*** Supplied data Section Begins ***

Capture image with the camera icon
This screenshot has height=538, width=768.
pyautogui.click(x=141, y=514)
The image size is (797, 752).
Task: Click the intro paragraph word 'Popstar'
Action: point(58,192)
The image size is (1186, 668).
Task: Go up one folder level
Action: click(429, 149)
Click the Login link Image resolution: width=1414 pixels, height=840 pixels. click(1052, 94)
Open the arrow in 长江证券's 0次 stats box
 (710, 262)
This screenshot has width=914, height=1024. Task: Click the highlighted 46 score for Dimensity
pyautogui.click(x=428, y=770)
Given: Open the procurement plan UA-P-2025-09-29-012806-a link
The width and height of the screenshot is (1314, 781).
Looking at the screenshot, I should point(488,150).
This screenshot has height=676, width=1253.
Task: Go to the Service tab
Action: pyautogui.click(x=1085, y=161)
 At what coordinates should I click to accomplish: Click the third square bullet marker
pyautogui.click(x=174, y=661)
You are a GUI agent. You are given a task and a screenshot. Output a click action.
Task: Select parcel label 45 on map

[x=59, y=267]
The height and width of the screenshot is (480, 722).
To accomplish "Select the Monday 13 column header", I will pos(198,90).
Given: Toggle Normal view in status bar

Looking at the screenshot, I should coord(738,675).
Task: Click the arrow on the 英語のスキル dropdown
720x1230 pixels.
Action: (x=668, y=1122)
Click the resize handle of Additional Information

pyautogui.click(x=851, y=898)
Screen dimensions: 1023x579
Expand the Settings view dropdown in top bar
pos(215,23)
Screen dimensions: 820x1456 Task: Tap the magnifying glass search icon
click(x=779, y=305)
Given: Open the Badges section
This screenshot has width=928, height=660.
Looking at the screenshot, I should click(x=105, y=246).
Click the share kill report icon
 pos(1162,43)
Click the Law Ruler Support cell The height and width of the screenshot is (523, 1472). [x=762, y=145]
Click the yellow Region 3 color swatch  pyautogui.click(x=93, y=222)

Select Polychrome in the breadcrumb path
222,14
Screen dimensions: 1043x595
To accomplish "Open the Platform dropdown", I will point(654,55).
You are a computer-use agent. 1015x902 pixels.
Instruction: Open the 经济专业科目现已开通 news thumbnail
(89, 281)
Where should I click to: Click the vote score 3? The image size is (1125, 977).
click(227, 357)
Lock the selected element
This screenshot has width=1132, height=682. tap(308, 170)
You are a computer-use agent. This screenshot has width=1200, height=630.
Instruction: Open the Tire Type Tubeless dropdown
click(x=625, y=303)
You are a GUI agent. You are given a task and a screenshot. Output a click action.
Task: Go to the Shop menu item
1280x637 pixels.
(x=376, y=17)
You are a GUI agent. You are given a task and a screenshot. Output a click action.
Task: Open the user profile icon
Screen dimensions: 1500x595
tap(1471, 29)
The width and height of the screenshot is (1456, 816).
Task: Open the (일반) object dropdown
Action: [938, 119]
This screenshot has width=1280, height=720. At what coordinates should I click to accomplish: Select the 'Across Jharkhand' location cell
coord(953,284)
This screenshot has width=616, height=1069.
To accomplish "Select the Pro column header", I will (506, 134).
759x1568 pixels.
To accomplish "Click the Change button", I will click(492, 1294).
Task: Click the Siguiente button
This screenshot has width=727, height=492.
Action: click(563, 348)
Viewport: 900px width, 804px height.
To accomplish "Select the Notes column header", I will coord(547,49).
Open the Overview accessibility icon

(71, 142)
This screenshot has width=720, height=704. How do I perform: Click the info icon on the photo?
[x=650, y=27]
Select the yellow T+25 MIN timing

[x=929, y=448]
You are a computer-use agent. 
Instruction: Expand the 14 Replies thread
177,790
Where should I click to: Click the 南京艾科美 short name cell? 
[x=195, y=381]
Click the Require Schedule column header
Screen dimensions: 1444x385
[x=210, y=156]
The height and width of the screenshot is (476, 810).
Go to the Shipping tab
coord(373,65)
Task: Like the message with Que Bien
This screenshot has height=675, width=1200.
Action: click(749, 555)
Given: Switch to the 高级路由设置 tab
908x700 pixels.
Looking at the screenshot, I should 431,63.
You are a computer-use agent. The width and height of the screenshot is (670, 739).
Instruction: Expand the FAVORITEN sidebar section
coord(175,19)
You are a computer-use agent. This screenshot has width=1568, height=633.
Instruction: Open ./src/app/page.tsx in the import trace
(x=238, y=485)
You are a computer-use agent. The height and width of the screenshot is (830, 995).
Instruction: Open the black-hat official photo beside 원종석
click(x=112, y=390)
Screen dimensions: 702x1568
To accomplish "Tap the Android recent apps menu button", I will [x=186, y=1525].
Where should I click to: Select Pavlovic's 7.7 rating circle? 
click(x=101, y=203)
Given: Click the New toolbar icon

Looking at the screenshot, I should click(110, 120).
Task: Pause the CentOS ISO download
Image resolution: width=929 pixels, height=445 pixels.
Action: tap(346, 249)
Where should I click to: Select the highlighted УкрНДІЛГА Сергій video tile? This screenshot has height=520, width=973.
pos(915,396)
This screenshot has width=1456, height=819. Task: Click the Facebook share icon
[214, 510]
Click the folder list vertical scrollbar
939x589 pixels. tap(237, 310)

*** Supplied data Section Ends ***

-- Task brief --
The response must contain every entry, each one identical to the original.

-- Result for this task --
Capture image with the camera icon
This screenshot has height=538, width=768.
pyautogui.click(x=141, y=514)
The image size is (797, 752).
Task: Click the intro paragraph word 'Popstar'
Action: point(58,192)
The image size is (1186, 668).
Task: Go up one folder level
Action: click(429, 149)
Click the Login link Image resolution: width=1414 pixels, height=840 pixels. click(1052, 94)
Open the arrow in 长江证券's 0次 stats box
 (710, 262)
This screenshot has width=914, height=1024. Task: Click the highlighted 46 score for Dimensity
pyautogui.click(x=428, y=770)
Given: Open the procurement plan UA-P-2025-09-29-012806-a link
The width and height of the screenshot is (1314, 781).
Looking at the screenshot, I should point(488,150).
This screenshot has height=676, width=1253.
Task: Go to the Service tab
Action: pyautogui.click(x=1085, y=161)
 At what coordinates should I click to accomplish: Click the third square bullet marker
pyautogui.click(x=174, y=661)
You are a GUI agent. You are given a task and a screenshot. Output a click action.
Task: Select parcel label 45 on map

[x=59, y=267]
The height and width of the screenshot is (480, 722).
To accomplish "Select the Monday 13 column header", I will pos(198,90).
Given: Toggle Normal view in status bar

Looking at the screenshot, I should coord(738,675).
Task: Click the arrow on the 英語のスキル dropdown
720x1230 pixels.
Action: (x=668, y=1122)
Click the resize handle of Additional Information

pyautogui.click(x=851, y=898)
Screen dimensions: 1023x579
Expand the Settings view dropdown in top bar
pos(215,23)
Screen dimensions: 820x1456 Task: Tap the magnifying glass search icon
click(x=779, y=305)
Given: Open the Badges section
This screenshot has width=928, height=660.
Looking at the screenshot, I should click(x=105, y=246).
Click the share kill report icon
 pos(1162,43)
Click the Law Ruler Support cell The height and width of the screenshot is (523, 1472). [x=762, y=145]
Click the yellow Region 3 color swatch  pyautogui.click(x=93, y=222)

Select Polychrome in the breadcrumb path
222,14
Screen dimensions: 1043x595
To accomplish "Open the Platform dropdown", I will point(654,55).
You are a computer-use agent. 1015x902 pixels.
Instruction: Open the 经济专业科目现已开通 news thumbnail
(89, 281)
Where should I click to: Click the vote score 3? The image size is (1125, 977).
click(227, 357)
Lock the selected element
This screenshot has width=1132, height=682. tap(308, 170)
You are a computer-use agent. This screenshot has width=1200, height=630.
Instruction: Open the Tire Type Tubeless dropdown
click(x=625, y=303)
You are a GUI agent. You are given a task and a screenshot. Output a click action.
Task: Go to the Shop menu item
1280x637 pixels.
(x=376, y=17)
You are a GUI agent. You are given a task and a screenshot. Output a click action.
Task: Open the user profile icon
Screen dimensions: 1500x595
tap(1471, 29)
The width and height of the screenshot is (1456, 816).
Task: Open the (일반) object dropdown
Action: [938, 119]
This screenshot has width=1280, height=720. At what coordinates should I click to accomplish: Select the 'Across Jharkhand' location cell
coord(953,284)
This screenshot has width=616, height=1069.
To accomplish "Select the Pro column header", I will (506, 134).
759x1568 pixels.
To accomplish "Click the Change button", I will click(492, 1294).
Task: Click the Siguiente button
This screenshot has width=727, height=492.
Action: click(563, 348)
Viewport: 900px width, 804px height.
To accomplish "Select the Notes column header", I will coord(547,49).
Open the Overview accessibility icon

(71, 142)
This screenshot has width=720, height=704. How do I perform: Click the info icon on the photo?
[x=650, y=27]
Select the yellow T+25 MIN timing

[x=929, y=448]
You are a computer-use agent. 
Instruction: Expand the 14 Replies thread
177,790
Where should I click to: Click the 南京艾科美 short name cell? 
[x=195, y=381]
Click the Require Schedule column header
Screen dimensions: 1444x385
[x=210, y=156]
The height and width of the screenshot is (476, 810).
Go to the Shipping tab
coord(373,65)
Task: Like the message with Que Bien
This screenshot has height=675, width=1200.
Action: click(749, 555)
Given: Switch to the 高级路由设置 tab
908x700 pixels.
Looking at the screenshot, I should 431,63.
You are a computer-use agent. The width and height of the screenshot is (670, 739).
Instruction: Expand the FAVORITEN sidebar section
coord(175,19)
You are a computer-use agent. This screenshot has width=1568, height=633.
Instruction: Open ./src/app/page.tsx in the import trace
(x=238, y=485)
You are a computer-use agent. The height and width of the screenshot is (830, 995).
Instruction: Open the black-hat official photo beside 원종석
click(x=112, y=390)
Screen dimensions: 702x1568
To accomplish "Tap the Android recent apps menu button", I will [x=186, y=1525].
Where should I click to: Select Pavlovic's 7.7 rating circle? 
click(x=101, y=203)
Given: Click the New toolbar icon

Looking at the screenshot, I should click(110, 120).
Task: Pause the CentOS ISO download
Image resolution: width=929 pixels, height=445 pixels.
Action: tap(346, 249)
Where should I click to: Select the highlighted УкрНДІЛГА Сергій video tile? This screenshot has height=520, width=973.
pos(915,396)
This screenshot has width=1456, height=819. Task: Click the Facebook share icon
[214, 510]
Click the folder list vertical scrollbar
939x589 pixels. tap(237, 310)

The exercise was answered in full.